[Start of section]

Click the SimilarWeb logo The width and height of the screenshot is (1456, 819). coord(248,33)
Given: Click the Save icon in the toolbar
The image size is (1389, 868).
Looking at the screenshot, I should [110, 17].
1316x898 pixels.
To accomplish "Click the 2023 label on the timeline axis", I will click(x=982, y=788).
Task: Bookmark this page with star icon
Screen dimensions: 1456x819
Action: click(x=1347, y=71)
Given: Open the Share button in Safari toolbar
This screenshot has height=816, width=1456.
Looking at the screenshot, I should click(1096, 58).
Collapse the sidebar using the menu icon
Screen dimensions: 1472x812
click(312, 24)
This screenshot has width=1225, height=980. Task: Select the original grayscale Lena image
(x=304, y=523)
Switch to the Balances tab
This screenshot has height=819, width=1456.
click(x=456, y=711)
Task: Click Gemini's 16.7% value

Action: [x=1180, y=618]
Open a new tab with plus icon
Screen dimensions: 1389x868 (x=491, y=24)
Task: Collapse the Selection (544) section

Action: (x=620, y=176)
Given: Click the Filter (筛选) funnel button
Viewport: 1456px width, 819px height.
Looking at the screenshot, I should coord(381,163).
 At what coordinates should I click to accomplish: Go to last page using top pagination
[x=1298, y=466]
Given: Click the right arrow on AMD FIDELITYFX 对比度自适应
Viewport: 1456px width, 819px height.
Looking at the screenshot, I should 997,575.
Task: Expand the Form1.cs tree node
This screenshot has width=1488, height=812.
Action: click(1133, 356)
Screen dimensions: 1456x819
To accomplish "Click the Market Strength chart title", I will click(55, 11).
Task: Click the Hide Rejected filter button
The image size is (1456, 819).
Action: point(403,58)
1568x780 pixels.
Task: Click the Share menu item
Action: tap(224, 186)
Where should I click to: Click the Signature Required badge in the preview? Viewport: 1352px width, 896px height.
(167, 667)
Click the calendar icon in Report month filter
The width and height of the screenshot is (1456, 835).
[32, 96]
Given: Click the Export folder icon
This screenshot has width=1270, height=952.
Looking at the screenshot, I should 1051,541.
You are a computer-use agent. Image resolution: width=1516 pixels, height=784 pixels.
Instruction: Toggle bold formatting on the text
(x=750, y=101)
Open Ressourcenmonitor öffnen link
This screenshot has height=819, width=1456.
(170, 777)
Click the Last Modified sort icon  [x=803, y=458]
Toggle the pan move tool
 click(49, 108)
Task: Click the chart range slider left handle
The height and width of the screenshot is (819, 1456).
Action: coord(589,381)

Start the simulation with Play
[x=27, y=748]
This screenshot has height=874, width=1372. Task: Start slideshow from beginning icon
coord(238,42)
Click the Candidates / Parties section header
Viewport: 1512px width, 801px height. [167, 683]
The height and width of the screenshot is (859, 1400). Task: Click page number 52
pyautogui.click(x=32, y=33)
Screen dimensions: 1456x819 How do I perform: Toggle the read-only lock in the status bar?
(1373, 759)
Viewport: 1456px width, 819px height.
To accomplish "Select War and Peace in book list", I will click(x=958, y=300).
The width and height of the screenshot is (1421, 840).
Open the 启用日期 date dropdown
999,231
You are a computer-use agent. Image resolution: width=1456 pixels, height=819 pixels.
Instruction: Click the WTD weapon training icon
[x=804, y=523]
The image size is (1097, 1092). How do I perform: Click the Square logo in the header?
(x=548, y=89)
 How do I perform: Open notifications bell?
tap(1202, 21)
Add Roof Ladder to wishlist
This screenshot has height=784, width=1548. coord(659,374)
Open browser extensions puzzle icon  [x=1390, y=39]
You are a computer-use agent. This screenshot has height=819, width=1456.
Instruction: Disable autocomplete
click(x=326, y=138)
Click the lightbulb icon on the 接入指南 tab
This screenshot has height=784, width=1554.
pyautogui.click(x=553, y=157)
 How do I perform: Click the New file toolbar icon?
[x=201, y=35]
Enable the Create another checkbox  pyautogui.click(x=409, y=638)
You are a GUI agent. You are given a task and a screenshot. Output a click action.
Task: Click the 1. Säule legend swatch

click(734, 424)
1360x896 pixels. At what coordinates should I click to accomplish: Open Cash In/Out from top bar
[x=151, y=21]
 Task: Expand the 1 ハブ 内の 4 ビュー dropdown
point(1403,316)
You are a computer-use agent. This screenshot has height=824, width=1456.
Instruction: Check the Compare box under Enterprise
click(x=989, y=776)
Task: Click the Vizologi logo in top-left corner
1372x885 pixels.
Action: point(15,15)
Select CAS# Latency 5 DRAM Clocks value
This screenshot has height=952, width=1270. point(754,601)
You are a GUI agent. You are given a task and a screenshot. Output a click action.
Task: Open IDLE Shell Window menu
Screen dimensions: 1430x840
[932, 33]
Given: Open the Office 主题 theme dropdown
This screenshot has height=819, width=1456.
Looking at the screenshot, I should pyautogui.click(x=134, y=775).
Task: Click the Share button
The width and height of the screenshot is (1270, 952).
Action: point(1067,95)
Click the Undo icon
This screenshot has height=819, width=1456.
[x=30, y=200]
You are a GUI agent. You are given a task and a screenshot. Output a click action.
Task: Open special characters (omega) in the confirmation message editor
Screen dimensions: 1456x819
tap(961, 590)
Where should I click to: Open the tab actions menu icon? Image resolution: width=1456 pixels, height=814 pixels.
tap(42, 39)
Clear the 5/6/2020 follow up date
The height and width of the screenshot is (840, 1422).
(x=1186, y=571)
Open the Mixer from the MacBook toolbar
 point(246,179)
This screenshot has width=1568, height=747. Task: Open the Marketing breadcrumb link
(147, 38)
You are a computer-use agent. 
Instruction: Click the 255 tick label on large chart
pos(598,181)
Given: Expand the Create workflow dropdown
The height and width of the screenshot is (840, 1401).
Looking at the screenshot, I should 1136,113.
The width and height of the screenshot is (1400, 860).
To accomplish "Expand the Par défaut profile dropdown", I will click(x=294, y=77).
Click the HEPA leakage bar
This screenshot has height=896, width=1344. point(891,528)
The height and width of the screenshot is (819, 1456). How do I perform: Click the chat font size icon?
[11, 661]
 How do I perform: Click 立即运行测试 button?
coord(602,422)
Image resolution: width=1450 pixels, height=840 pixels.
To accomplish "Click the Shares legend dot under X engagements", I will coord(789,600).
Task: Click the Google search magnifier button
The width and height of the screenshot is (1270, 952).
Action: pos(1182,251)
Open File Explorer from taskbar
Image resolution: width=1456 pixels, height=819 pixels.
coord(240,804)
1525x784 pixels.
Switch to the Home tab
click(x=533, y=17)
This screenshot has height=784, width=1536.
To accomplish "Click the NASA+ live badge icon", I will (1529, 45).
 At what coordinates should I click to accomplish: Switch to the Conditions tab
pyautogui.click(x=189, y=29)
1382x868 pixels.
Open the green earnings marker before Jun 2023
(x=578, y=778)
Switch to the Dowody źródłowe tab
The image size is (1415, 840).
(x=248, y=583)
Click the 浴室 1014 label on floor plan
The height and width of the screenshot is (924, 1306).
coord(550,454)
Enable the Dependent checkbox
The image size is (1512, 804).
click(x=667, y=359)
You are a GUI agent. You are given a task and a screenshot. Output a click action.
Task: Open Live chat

[End of section]

■ **Task item**: Give only the lines from the one holding "This screenshot has width=1270, height=952." through the one holding "You are a computer-use agent. Image resolution: width=1516", each restated exactly as it appears above.

■ **Answer section**:
This screenshot has width=1270, height=952.
Looking at the screenshot, I should 1051,541.
You are a computer-use agent. Image resolution: width=1516 pixels, height=784 pixels.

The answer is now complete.